In 2011, WICS was running 46 projects with external research funding, whereas in 2010 the number of projects was 41. The results of intensive project work resulted in 48 peer-reviewed international journal papers, and 99 peer-reviewed international conference papers published in 2011. The year was also highly successful from the perspective of academic degrees as 7 doctoral students of WICS defended their theses.
In this section, scientific progress is presented following the organizational structure of WICS. Based on the WICS mission statement and strategy, fundamental research is conducted on Signal Processing for Wireless Systems, Radio Access Networks and Future Wireless Internet, as portrayed in Figure 1. The research groups concentrating on these are introduced in the following.
Figure 1. Fundamental research.
Communication Signal Processing (CSP)
Data rates, as well as quality of service (QoS) requirements for a rich user experience in wireless communication services is continuously growing. More and more devices will be connected to the global ubiquitous information network, with the Wireless World Research Forum’s (WWRF) [http://www.wireless-world-research.org/] vision of seven trillion wireless devices serving seven billion people by 2020. The diversity of the devices and services will increase. While the demand for high data rates to provide multimedia services, like video transmission, is increasing, the demand for low rate sensor information to enable location and context awareness of the services is also growing. However, the current networks cannot provide all the transmission capabilities needed by the emerging services.
To enable the vision, the network control and technology applied in the nodes and devices need to make major leaps. One of the key concerns is the overall power and energy consumption of the devices and the whole network infrastructure. The energy efficiency is a major issue from the battery and device operation perspective, but it also relates to sustainable development where the complete system is concerned. Therefore, in addition to the more conventional target of bandwidth efficiency and increasing the data rates, also the power and energy efficiency of the evolving wireless systems is of major concern. The issue is complicated due to the fact that the infrastructure and user devices have also a cost, both in terms of financial expenditure and usage of natural resources, which implies a certain carbon footprint.
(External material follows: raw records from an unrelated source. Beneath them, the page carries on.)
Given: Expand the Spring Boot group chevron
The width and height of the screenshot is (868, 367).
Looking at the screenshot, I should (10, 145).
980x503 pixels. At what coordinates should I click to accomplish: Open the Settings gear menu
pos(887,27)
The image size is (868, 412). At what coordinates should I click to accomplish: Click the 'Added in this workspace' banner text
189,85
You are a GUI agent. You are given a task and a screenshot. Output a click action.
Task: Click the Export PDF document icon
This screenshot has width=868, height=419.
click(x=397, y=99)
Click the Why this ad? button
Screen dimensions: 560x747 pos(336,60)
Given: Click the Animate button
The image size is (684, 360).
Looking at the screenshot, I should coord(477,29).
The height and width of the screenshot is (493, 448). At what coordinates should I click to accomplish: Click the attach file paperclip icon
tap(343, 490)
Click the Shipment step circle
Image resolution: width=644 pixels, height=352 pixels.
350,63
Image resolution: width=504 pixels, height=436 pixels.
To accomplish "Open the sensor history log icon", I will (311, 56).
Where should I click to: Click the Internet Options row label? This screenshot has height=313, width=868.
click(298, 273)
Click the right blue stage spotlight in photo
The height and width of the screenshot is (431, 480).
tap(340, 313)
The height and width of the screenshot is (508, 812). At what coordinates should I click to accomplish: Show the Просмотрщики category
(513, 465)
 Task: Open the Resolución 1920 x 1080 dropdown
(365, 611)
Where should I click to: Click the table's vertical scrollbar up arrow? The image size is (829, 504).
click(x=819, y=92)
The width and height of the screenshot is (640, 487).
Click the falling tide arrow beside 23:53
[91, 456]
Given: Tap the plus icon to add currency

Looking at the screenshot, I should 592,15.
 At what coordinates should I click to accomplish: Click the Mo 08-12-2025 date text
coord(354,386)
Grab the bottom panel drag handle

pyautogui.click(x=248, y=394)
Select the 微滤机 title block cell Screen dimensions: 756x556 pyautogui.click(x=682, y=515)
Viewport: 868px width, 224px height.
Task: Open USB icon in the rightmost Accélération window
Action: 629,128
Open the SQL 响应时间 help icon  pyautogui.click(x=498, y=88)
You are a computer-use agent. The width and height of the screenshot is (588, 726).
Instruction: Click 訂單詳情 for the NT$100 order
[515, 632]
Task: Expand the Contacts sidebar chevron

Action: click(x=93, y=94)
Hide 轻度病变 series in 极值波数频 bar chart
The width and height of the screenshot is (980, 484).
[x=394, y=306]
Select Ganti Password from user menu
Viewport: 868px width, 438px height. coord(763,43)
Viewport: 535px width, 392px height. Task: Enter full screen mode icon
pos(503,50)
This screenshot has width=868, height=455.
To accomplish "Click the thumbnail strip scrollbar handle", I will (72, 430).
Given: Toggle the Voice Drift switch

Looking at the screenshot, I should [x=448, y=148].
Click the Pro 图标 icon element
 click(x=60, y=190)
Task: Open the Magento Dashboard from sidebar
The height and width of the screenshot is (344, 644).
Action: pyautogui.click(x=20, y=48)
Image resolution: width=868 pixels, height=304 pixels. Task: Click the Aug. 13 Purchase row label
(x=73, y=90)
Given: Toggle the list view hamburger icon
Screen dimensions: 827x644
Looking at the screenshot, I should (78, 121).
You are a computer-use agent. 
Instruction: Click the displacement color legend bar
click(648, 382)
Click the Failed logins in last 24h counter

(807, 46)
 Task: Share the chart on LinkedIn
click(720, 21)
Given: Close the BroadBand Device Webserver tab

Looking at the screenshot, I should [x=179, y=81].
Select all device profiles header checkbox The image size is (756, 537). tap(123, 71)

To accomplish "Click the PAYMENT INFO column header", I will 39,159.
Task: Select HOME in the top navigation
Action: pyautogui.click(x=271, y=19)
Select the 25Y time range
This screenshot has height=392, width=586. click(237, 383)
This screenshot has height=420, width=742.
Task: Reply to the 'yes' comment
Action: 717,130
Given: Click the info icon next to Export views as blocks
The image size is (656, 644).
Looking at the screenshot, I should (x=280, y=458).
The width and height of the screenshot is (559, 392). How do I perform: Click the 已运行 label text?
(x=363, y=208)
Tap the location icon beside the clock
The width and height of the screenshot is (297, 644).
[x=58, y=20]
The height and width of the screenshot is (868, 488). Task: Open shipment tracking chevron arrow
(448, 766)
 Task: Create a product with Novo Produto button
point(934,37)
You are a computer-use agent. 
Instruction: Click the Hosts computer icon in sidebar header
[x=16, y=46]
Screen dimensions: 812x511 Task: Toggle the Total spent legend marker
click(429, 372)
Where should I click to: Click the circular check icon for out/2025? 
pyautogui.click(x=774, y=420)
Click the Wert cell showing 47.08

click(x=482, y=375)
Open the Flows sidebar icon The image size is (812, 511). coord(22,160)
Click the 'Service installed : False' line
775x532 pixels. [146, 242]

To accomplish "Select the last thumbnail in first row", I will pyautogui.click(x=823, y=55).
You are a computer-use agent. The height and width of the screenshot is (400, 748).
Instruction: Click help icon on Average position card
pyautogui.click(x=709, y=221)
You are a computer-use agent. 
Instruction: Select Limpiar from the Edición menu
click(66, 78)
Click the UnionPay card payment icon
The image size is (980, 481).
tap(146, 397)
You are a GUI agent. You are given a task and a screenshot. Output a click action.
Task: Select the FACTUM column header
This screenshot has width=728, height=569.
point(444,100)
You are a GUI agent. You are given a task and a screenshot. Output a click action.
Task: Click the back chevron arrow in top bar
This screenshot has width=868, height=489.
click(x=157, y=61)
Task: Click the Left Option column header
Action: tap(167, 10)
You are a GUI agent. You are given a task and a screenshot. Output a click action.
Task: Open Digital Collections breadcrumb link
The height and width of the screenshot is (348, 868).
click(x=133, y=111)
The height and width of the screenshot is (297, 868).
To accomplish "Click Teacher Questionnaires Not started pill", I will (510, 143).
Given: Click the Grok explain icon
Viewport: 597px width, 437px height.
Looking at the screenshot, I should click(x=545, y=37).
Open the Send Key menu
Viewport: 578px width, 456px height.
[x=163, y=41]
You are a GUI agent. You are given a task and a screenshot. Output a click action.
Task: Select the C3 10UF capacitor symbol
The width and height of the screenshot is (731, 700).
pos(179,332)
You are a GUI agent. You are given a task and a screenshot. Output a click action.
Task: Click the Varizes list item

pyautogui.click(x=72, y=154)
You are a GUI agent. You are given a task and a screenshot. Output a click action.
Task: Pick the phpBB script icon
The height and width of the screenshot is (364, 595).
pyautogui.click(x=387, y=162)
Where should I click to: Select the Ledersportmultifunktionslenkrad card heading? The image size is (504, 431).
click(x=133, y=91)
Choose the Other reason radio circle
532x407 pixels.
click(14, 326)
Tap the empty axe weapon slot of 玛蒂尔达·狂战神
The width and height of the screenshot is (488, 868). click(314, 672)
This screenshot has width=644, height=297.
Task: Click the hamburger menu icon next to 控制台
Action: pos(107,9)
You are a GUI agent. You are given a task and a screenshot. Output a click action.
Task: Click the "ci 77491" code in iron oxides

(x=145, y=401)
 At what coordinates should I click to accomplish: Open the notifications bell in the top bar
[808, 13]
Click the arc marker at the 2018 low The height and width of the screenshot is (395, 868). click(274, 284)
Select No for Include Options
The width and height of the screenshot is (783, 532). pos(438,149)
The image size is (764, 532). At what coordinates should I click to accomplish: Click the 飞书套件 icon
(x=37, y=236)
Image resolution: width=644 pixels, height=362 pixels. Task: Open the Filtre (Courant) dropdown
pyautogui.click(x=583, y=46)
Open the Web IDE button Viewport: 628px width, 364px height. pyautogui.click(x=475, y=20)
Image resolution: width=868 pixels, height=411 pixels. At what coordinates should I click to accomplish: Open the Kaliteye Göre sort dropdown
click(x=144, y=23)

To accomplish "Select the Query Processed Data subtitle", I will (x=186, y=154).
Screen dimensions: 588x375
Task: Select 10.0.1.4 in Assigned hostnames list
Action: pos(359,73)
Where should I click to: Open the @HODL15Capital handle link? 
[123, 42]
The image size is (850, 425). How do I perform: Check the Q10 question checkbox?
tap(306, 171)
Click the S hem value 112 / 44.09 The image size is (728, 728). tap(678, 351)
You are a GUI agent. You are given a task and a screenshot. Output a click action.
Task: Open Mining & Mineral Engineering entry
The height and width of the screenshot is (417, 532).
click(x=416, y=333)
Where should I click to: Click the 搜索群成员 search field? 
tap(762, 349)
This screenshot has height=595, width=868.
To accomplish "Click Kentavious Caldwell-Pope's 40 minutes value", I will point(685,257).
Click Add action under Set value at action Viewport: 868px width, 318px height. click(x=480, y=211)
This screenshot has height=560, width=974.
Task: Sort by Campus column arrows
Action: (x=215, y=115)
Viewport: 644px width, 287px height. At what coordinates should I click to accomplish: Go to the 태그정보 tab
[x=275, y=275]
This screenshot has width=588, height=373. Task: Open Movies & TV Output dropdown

Hence, the technical solutions need to be kept simple enough to be versatile for wireless portable devices under ever increasing cost pressure.
The relevant issues of high data rates, energy efficiency and spectral efficiency necessitate the scrutiny of physical and higher layer processing, as well as new solutions for transceiver design and implementation. Communication Signal Processing (CSP), and its subgroup known as the Radio Engineering Group (RE) are working on finding new solutions to enable the development and construction of energy and bandwidth efficient versatile wireless data networks and network nodes.
One of the main capacity boosters on the physical layer is the use of multiple antennas, both/either in a transmitter and/or in a receiver. This results in a so-called multiple-input-multiple-output (MIMO) radio channel as opposed to the conventional single-input-single-output (SISO) radio channel. Combined with orthogonal frequency division multiplexing (OFDM) and orthogonal frequency division multiple access (OFDMA) for downlink (DL) and single-carrier frequency division multiple access (SC-FDMA) for uplink (UL), MIMO technology has been the key physical layer technology for 3GPP Long Term Evolution (LTE) and its Advanced version (LTE-A).
The MIMO technology can be used to boost both the performance and data rate of a single link as well as of the whole system by applying multiuser MIMO processing. In a particular system level coordination, e.g., via a coordinated multipoint (CoMP), processing is of particular interest and bares significant potential. These technologies, among others, are the enablers for the service targets, given the power and energy constraints. Figure 2 portrays the elements of a MIMO-OFDM system.
Figure 2. MIMO-OFDM system.
The CSP group develops transceiver algorithms and their implementations for MIMO systems, and thus provides relevant scientific information on general inter-node interference management between network nodes such as user terminals, base stations and relays that have limited backhaul signalling capability to exchange control information with each other. These are used in controlling the interference or managing the radio resources.
Interference level and power/energy consumption also depends heavily on the radio frequency (RF) and antenna design in the devices. The user is always in physical contact with the mobile terminal and often the antenna is covered by the user’s hand. Even above 90% of the radiated power may be lost due to the absorption of the human hand and head. Thus, it is important to find solutions to decrease the human absorption. The radiation efficiency can be improved significantly by using diversity antenna structures, and that has been one key research topic. During the past few years, the RE group has especially focused on frequency tuneable and multi-frequency antennas, textile antennas, wideband single and multi-element antennas, wideband diversity and MIMO antennas for mobile terminals, the effect of user vicinity on the antenna performance and antennas for medical applications.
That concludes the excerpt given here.